The final job misery factor, according to Patrick Lencioni (see part 1 and part 2), is immeasurement. Team members need to gauge their progress and level of contribution for themselves. Question/discovery No. 1 in the book First, Break All the Rules, by Marcus Buckingham, is: Do I know what is expected of me at work? This one is somewhat counterintuitive. It seems like accountability has become a bad/evil word. But the truth is, people want to be held accountable.
Another one of our all-time favorite books is Who Says Elephants Can’t Dance?, written by Louis Gerstner. It is the story of how he and his team saved IBM in the early 1990s. In his concluding comments, Gerstner speaks about measurement. He says, “People do what you inspect, not what you expect.”

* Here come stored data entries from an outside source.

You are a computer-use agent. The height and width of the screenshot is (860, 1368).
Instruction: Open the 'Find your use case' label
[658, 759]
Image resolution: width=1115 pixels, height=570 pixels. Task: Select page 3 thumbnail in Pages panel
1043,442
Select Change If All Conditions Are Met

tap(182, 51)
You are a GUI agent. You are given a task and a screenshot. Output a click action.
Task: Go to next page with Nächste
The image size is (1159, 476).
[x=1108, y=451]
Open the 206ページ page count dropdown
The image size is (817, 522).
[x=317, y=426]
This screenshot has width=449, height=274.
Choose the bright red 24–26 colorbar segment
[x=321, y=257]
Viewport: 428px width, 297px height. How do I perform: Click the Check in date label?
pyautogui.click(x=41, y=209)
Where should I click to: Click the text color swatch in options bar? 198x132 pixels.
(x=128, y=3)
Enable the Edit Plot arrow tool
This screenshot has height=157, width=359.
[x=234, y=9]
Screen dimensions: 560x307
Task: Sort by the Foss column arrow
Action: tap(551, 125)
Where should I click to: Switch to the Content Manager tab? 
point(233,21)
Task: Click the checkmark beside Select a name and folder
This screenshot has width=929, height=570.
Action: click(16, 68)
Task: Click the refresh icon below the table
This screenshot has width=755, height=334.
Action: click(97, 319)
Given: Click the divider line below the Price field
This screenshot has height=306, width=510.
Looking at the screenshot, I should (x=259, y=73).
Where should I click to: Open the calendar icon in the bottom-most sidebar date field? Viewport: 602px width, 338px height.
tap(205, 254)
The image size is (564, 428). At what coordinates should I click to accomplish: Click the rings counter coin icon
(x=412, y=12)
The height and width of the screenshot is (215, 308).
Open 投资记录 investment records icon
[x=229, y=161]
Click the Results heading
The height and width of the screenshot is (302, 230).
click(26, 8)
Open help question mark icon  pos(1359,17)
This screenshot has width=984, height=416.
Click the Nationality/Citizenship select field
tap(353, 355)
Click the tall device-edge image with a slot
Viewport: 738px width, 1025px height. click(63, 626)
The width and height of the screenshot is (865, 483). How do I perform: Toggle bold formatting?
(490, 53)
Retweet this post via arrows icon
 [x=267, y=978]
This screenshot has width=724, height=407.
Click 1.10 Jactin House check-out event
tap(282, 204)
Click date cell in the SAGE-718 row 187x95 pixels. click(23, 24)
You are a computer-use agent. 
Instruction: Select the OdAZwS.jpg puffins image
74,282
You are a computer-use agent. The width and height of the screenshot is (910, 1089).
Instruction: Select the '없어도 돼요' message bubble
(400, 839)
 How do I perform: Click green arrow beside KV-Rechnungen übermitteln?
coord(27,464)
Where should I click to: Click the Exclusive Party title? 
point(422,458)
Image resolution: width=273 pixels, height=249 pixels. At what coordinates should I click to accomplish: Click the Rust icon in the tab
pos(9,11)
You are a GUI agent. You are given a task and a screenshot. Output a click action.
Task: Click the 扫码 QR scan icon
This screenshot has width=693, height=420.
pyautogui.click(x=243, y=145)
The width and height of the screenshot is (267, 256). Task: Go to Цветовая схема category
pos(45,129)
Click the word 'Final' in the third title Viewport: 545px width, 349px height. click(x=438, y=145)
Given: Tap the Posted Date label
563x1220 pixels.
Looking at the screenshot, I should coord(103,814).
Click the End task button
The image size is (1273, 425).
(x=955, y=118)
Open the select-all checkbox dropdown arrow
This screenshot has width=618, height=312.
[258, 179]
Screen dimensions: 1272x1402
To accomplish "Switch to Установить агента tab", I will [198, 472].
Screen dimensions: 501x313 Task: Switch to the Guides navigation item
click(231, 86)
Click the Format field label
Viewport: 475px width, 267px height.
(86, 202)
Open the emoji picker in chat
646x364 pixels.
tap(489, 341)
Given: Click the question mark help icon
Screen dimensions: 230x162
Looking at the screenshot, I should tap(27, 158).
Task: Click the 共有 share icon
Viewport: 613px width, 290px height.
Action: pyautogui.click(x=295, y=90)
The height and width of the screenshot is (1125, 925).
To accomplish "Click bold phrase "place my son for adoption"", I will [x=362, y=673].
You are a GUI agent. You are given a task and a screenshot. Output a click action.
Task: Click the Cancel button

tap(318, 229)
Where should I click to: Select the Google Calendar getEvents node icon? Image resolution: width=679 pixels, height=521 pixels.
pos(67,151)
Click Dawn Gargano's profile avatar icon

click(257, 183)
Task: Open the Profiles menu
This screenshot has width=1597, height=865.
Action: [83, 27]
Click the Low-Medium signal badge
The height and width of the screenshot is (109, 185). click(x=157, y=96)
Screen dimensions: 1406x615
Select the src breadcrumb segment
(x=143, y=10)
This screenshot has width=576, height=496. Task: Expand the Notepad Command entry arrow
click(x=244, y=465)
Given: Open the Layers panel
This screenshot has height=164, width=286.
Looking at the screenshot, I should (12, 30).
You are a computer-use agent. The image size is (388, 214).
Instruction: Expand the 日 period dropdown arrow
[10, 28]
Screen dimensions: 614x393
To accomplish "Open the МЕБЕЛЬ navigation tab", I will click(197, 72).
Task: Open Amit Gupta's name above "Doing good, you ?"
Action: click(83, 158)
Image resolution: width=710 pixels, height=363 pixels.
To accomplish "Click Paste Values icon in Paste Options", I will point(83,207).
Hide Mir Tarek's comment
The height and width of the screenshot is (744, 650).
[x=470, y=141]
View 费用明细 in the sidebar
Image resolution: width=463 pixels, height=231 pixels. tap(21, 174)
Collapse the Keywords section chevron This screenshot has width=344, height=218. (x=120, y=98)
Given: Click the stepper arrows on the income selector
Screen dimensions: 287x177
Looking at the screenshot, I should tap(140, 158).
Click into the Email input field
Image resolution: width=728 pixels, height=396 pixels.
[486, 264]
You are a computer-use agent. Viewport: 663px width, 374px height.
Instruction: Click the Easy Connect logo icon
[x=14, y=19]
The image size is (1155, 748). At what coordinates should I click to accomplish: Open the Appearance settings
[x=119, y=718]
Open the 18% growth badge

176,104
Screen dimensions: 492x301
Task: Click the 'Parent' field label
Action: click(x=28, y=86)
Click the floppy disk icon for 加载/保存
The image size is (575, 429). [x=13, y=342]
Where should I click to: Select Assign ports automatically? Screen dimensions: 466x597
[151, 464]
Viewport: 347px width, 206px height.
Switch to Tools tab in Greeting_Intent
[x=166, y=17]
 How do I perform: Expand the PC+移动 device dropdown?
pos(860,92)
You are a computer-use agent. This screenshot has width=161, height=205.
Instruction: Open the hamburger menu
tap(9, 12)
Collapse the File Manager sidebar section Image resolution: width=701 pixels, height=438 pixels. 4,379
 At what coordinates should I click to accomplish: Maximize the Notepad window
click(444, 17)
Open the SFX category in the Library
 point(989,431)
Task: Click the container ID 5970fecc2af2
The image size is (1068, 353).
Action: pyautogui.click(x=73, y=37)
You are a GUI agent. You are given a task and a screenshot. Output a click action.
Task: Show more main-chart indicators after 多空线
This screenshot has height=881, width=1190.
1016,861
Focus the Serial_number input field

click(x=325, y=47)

Do you measure what is important to your business success? Do all of your team members have clear goals? We can’t tell you how many times we’ve heard stories about team members who were demotivated because they did not receive any specific — or even any fuzzy — goals. They did their best, only to be criticized by their supervisor, who would say, “That’s not what I want or what we need.”
The cool thing about attacking these three traits — anonymity, irrelevance and immeasurement — is that they are not rocket science or proprietary, and they do not cost any extra money. As a well-known advertisement proclaims, “Just Do It!”